Activity – Begin at the line containing "You are a computer-use" and copy exactly through the last line of the listing, skipping every picture.

=-=-=-=-=

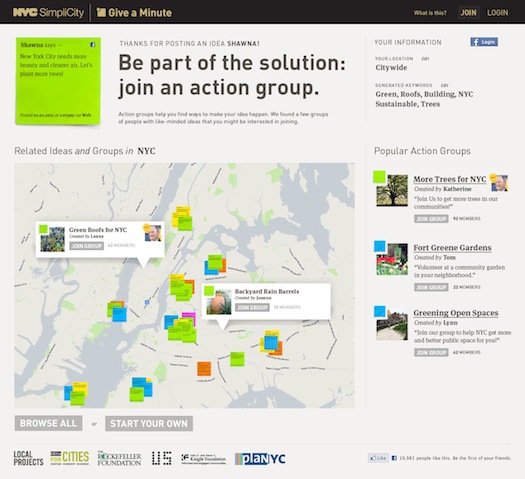Click the Facebook Login button

coord(484,42)
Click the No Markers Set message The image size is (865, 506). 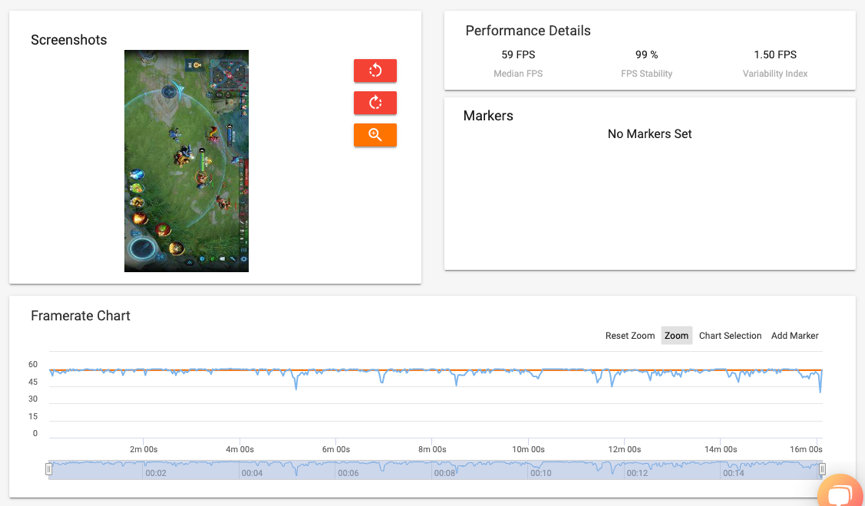(x=649, y=134)
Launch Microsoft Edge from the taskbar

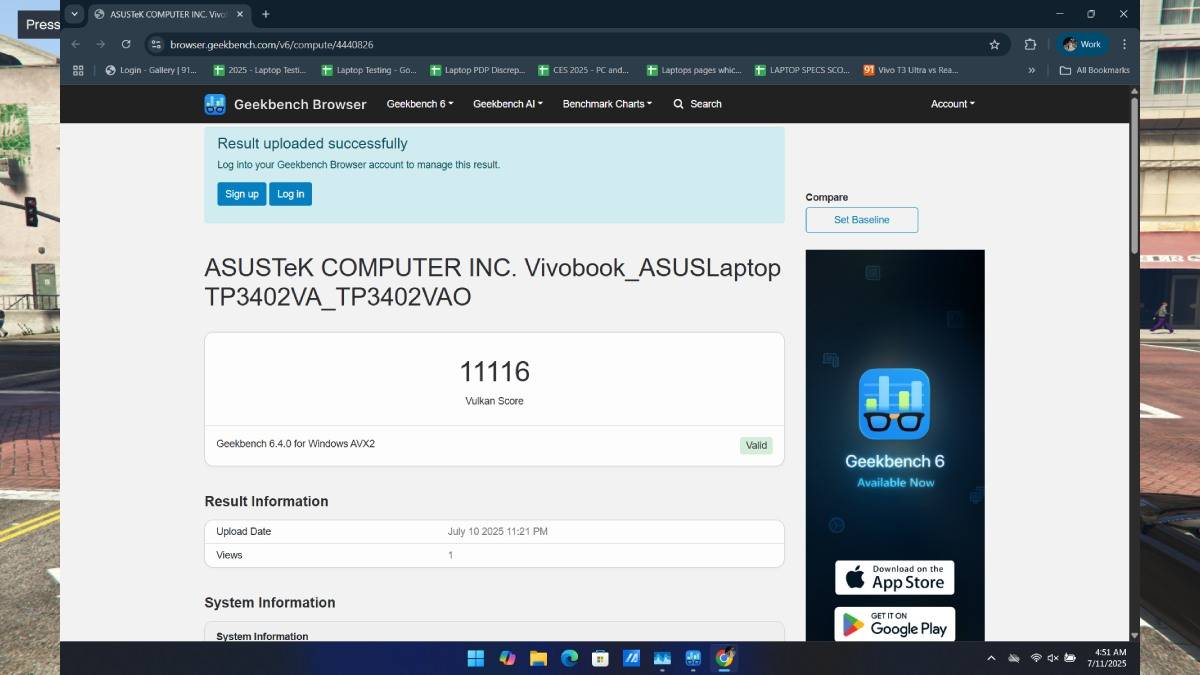coord(569,658)
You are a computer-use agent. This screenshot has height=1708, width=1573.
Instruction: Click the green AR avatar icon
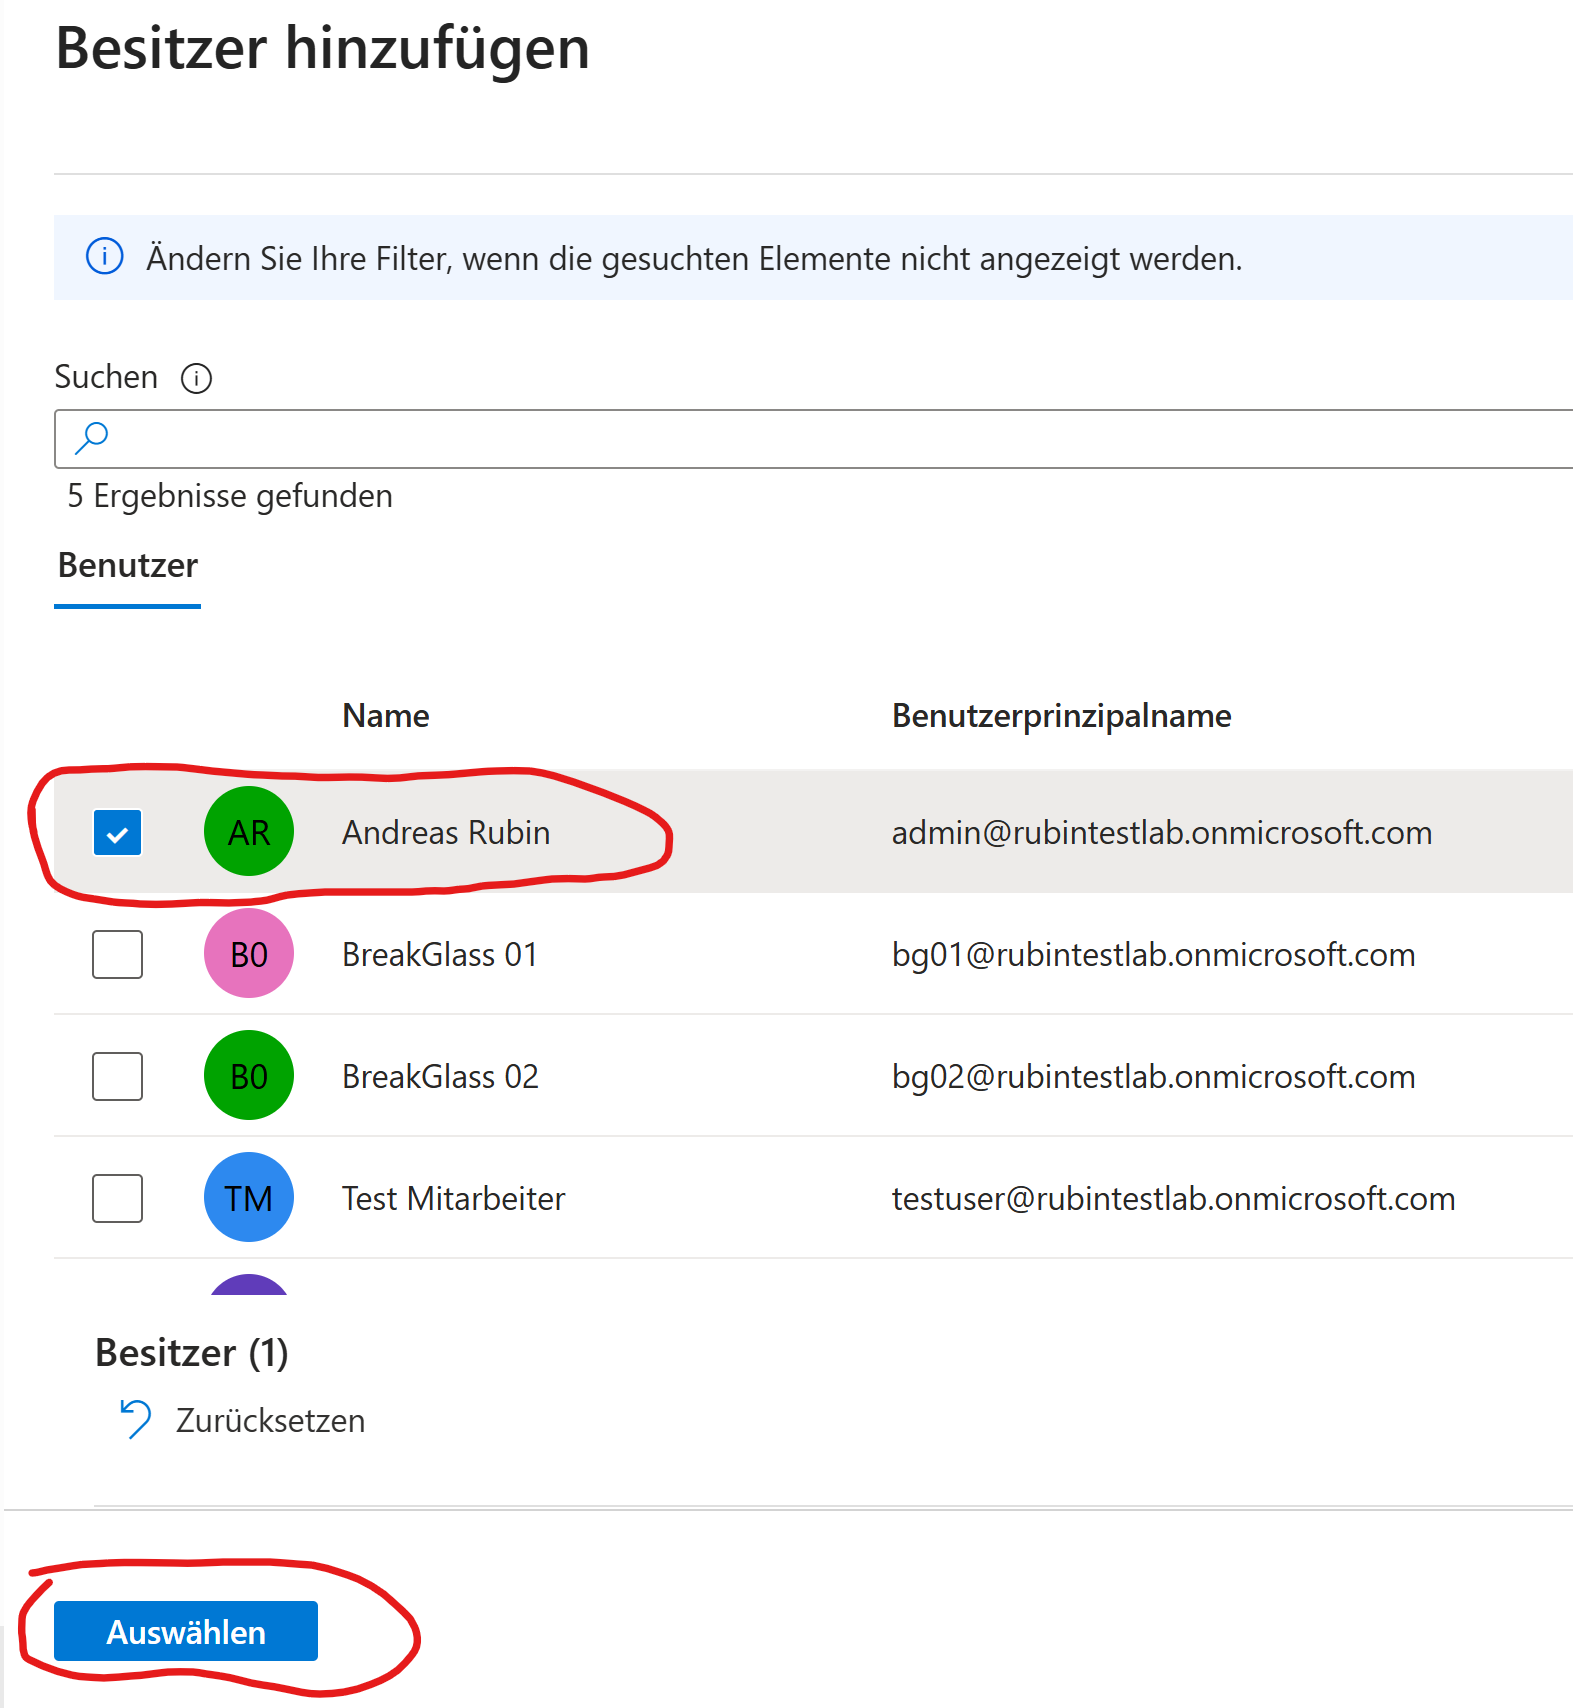click(248, 832)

=-=-=-=-=

Answer below –
You are a computer-use agent. This screenshot has height=1708, width=1573.
Instruction: Click the green AR avatar icon
click(248, 832)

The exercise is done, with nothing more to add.